Durante mucho tiempo observé la inteligencia artificial con prudencia. No porque dudara de la tecnología, sino porque sabía que ninguna herramienta puede sustituir el conocimiento, la experiencia y el criterio humano.
Mi forma de verla cambió cuando descubrí, en 1995, que mi «frijolito», como cariñosamente le llamo a aquellos teléfonos negros baratos, era capaz de ayudarme a escribir. Fue entonces cuando comprendí que esa tecnología no era solo una curiosidad, sino una herramienta con un enorme potencial.
Poco después, en 1998, escuché una historia que terminó de convencerme. Mi tío Mejicano Paíz, una persona muy simpática e inteligente, me contó que la señora que trabajaba en su casa y lo cuidaba, quien únicamente había cursado tercero de primaria, escuchaba los relatos de su vida y, utilizando un «frijolito», lograba transformarlos en un texto bien redactado. Aquella experiencia me hizo comprender que la tecnología no inventa las historias; ayuda a redactarlas, organizarlas y expresarlas mejor, pero las ideas, las vivencias y el conocimiento siguen perteneciendo a la persona que las genera.
Después entendí que la inteligencia artificial está democratizando el acceso al conocimiento y a la comunicación. Hoy, muchas personas que antes tenían dificultades para escribir pueden expresar sus ideas con claridad. La inteligencia artificial no reemplaza el pensamiento; amplifica la capacidad de comunicarlo.
Sin embargo, también comprendí otra verdad: la calidad de la inteligencia artificial depende de la calidad de la información que recibe. Sin datos organizados no puede existir una inteligencia realmente útil.

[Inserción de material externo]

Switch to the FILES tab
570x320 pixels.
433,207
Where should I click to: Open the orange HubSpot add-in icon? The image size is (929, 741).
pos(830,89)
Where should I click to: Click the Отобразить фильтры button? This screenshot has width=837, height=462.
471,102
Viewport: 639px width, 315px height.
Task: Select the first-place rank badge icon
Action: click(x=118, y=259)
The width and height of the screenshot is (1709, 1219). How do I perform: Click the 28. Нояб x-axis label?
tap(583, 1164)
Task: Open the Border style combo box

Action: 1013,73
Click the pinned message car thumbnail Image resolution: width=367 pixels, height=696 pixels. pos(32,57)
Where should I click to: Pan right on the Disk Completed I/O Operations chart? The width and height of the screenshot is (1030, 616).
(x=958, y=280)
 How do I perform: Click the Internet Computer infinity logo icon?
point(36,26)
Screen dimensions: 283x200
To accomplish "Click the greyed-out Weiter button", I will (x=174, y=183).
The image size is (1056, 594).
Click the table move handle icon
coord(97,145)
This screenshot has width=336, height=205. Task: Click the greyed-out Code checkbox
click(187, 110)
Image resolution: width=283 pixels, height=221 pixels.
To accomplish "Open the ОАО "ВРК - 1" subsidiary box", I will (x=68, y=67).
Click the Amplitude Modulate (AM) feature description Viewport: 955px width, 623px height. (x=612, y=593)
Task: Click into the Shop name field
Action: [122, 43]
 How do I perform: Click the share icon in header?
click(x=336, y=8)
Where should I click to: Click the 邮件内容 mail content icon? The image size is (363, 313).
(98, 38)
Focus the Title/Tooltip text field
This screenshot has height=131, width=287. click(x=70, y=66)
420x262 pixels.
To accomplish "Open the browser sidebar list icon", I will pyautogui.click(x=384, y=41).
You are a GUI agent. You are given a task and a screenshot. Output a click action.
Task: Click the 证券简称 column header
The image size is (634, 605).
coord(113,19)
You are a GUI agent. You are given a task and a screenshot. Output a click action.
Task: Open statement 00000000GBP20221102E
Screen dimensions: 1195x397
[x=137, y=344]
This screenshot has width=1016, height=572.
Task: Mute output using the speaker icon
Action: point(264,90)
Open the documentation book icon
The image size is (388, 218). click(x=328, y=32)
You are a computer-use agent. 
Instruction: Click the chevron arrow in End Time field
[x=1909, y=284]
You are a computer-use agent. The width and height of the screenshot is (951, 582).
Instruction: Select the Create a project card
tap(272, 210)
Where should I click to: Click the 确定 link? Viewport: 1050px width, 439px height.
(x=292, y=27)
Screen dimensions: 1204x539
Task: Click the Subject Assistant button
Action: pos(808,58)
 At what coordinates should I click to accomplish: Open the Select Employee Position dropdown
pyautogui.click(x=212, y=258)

En mi caso, la verdadera preparación para aprovechar la inteligencia artificial no comenzó hace dos o tres años. Comenzó en 1978, cuando decidí desarrollar un sistema informático propio para mi clínica utilizando COBOL. En aquella época parecía una decisión adelantada a su tiempo. Durante casi cinco décadas hemos construido expedientes clínicos ordenados, estructurados y consistentes. Sin saberlo, estábamos creando los cimientos para la era de la inteligencia artificial.
Hoy comprendo que aquel esfuerzo no fue únicamente un proyecto informático; fue una visión de futuro. La inteligencia artificial necesita datos confiables, completos y bien organizados. Los expedientes digitales que hemos construido durante tantos años representan un patrimonio de conocimiento clínico que ahora puede transformarse en apoyo para el diagnóstico, la prevención, la investigación, la administración y la toma de decisiones.
Con el paso del tiempo comprendí algo aún más importante: el conocimiento digital bien organizado adquiere una segunda vida cuando puede ser recuperado, relacionado y reutilizado por la inteligencia artificial. Pero eso solo es posible si previamente ha sido digitalizado, estructurado y documentado con rigor. La inteligencia artificial no crea conocimiento de la nada; multiplica el valor del conocimiento que las personas han sabido conservar y organizar.
La inteligencia artificial no sustituirá a los profesionales que piensan. Potenciará a quienes han sido disciplinados para generar conocimiento, organizarlo y aprender de él. El futuro no pertenece a quienes simplemente utilizan la inteligencia artificial, sino a quienes durante años construyeron información de calidad sobre la cual esa inteligencia puede trabajar.
Después de más de cincuenta años de ejercicio profesional, veo con claridad que la mejor inversión no fue únicamente adquirir tecnología. Fue haber entendido, desde siempre, que el orden, la disciplina y el conocimiento bien documentado serían algún día el activo más valioso para aprovechar la inteligencia artificial al servicio de los pacientes, de la ciencia y de la sociedad.